Un sueño. Todo eso no había sido más que un sueño.

A no ser por algo que brillaba allí con una luz cegadora… poderoso, femenino, suspendido sobre el suelo. El ángel flotó más allá del círculo de no hombres, que proyectaron sombras acuosas sobre su amo.

—Eres de verdad.

—Me has creado de un sueño. Soy tu Protectora, te mantendré a salvo de todo enemigo.

—Vengarás a Nivea. —Íxidor desvió la mirada al suelo de mármol—. Matarás a Phage.

—Mataré a Phage —asintió el ángel con el mismo semblante de Nivea.

Íxidor sonrió por primera vez en días. Por fin había creado algo bello. Se levantó y alzó las manos hacia el ángel.

Sólo se extendió un brazo. El derecho había desaparecido.

Se tocó, boquiabierto, el muñón del hombro. No estaba en carne viva, como en el sueño, pero aun así le faltaba el brazo.

—Soy tu Protectora, tu fuerte brazo derecho —dijo el ángel—. Me has hecho de un sueño y de tu propio cuerpo. Soy carne de tu carne y sangre de tu sangre. Te defenderé.

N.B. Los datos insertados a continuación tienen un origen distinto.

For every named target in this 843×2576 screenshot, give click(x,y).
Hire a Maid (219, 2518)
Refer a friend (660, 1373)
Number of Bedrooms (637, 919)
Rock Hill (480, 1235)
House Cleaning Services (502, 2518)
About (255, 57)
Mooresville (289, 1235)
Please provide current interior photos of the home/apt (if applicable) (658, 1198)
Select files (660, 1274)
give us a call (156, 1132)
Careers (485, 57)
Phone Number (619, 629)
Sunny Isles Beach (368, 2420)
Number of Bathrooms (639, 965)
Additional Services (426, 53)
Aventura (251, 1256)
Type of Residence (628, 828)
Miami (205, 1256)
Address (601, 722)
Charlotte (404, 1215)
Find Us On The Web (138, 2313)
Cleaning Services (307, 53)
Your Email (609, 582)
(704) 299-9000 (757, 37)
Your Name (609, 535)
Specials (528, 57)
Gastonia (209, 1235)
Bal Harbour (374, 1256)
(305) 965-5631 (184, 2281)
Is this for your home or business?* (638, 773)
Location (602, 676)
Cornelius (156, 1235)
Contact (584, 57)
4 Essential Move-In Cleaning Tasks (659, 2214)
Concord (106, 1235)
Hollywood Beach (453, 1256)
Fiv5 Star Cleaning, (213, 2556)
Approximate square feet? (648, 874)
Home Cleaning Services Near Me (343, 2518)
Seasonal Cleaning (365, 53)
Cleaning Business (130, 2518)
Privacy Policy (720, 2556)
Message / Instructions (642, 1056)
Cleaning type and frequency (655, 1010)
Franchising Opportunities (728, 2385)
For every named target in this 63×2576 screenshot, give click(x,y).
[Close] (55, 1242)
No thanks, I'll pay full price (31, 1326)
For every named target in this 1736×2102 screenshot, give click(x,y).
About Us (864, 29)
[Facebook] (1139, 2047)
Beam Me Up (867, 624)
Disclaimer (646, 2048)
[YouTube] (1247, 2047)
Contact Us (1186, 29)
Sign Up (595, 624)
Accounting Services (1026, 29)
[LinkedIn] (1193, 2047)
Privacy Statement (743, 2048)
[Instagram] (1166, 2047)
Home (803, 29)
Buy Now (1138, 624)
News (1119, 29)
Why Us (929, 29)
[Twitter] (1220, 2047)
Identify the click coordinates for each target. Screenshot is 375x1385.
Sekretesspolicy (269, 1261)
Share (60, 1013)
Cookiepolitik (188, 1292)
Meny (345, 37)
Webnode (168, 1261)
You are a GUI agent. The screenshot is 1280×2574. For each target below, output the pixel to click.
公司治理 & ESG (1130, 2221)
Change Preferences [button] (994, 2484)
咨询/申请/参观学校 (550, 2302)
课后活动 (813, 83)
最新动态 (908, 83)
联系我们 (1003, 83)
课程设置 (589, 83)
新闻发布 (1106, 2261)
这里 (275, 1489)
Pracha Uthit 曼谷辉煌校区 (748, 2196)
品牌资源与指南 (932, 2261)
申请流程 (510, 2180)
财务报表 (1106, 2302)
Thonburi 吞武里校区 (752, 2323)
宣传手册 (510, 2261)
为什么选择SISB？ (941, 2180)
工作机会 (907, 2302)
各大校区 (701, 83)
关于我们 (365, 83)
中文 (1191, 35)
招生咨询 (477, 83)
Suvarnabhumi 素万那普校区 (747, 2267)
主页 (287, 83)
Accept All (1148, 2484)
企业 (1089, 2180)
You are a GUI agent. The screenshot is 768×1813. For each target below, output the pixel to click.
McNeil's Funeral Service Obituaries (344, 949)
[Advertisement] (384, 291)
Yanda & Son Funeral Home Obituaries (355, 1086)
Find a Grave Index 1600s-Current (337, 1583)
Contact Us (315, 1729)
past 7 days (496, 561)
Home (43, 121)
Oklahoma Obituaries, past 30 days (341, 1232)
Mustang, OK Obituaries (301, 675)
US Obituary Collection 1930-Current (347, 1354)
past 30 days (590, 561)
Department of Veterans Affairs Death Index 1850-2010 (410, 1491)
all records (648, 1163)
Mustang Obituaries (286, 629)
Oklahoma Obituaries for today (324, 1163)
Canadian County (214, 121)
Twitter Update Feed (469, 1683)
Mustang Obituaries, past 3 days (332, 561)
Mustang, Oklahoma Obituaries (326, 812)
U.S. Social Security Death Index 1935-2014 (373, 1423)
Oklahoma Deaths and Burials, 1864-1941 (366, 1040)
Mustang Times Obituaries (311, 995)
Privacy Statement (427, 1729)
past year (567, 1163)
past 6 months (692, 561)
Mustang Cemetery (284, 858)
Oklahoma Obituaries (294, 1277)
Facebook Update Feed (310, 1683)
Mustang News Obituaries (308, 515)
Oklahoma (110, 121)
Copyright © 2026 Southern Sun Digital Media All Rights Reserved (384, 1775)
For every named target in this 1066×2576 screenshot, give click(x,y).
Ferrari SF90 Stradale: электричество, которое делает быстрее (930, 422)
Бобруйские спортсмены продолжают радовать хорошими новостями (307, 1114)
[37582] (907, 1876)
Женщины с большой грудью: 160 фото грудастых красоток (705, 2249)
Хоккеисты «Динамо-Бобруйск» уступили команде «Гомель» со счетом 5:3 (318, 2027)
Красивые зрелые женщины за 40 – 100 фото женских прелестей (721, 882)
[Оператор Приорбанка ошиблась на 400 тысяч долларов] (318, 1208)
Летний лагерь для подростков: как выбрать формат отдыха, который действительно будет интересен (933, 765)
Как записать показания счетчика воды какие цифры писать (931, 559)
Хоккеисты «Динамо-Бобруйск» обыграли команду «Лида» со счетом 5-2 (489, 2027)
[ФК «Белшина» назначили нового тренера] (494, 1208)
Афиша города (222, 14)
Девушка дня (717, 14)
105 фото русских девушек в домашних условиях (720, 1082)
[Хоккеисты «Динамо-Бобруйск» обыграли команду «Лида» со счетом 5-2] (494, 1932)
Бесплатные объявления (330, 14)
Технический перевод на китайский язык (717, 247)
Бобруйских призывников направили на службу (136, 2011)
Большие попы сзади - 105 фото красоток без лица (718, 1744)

Íxidor se examinó el muñón, todavía incrédulo.

—Ven, mi amo. Te protegeré. —El ángel mantuvo los brazos abiertos.

Las lágrimas rodaron por la cara del hombre. ¿Cómo podía negarse? ¿Qué haría ella si la desdeñaba?

Íxidor se adentró, tambaleante, en aquella túnica brutalmente pura. La radiación le abrasó la piel y le erizó el cabello. Era indigno de ello, aunque fuera su creador.

—Eres pura, inmaculada, por eso te llamaré Akroma.